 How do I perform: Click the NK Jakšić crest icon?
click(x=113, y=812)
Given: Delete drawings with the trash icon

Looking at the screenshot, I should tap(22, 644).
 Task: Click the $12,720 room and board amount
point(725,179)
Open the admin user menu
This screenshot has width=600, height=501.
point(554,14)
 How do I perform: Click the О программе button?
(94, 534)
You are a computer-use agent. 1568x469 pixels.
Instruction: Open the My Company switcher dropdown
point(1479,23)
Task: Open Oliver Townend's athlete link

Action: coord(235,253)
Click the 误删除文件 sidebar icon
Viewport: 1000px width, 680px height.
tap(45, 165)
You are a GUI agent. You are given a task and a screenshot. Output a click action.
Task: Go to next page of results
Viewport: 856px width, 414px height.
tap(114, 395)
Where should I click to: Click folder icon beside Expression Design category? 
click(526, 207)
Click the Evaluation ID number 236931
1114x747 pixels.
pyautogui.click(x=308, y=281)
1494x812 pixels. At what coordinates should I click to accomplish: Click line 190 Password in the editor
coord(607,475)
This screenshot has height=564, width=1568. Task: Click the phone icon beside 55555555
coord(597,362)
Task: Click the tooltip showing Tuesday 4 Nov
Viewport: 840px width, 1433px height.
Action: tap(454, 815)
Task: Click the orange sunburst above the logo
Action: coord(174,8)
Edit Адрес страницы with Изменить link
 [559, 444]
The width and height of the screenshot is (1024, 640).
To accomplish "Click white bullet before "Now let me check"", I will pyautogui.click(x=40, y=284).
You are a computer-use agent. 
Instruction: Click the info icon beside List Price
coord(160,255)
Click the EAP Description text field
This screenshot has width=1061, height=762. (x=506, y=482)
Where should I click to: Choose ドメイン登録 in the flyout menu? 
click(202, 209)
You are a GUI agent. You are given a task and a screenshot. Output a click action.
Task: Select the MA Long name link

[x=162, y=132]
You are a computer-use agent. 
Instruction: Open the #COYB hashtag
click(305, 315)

Work to complete: Transcribe the full listing exactly, omitting nothing.

Output for this exercise:
 How do I perform: Click the NK Jakšić crest icon?
click(x=113, y=812)
Given: Delete drawings with the trash icon

Looking at the screenshot, I should tap(22, 644).
 Task: Click the $12,720 room and board amount
point(725,179)
Open the admin user menu
This screenshot has width=600, height=501.
point(554,14)
 How do I perform: Click the О программе button?
(94, 534)
You are a computer-use agent. 1568x469 pixels.
Instruction: Open the My Company switcher dropdown
point(1479,23)
Task: Open Oliver Townend's athlete link

Action: coord(235,253)
Click the 误删除文件 sidebar icon
Viewport: 1000px width, 680px height.
tap(45, 165)
You are a GUI agent. You are given a task and a screenshot. Output a click action.
Task: Go to next page of results
Viewport: 856px width, 414px height.
tap(114, 395)
Where should I click to: Click folder icon beside Expression Design category? 
click(526, 207)
Click the Evaluation ID number 236931
1114x747 pixels.
pyautogui.click(x=308, y=281)
1494x812 pixels. At what coordinates should I click to accomplish: Click line 190 Password in the editor
coord(607,475)
This screenshot has height=564, width=1568. Task: Click the phone icon beside 55555555
coord(597,362)
Task: Click the tooltip showing Tuesday 4 Nov
Viewport: 840px width, 1433px height.
Action: tap(454, 815)
Task: Click the orange sunburst above the logo
Action: coord(174,8)
Edit Адрес страницы with Изменить link
 [559, 444]
The width and height of the screenshot is (1024, 640).
To accomplish "Click white bullet before "Now let me check"", I will pyautogui.click(x=40, y=284).
You are a computer-use agent. 
Instruction: Click the info icon beside List Price
coord(160,255)
Click the EAP Description text field
This screenshot has width=1061, height=762. (x=506, y=482)
Where should I click to: Choose ドメイン登録 in the flyout menu? 
click(202, 209)
You are a GUI agent. You are given a task and a screenshot. Output a click action.
Task: Select the MA Long name link

[x=162, y=132]
You are a computer-use agent. 
Instruction: Open the #COYB hashtag
click(305, 315)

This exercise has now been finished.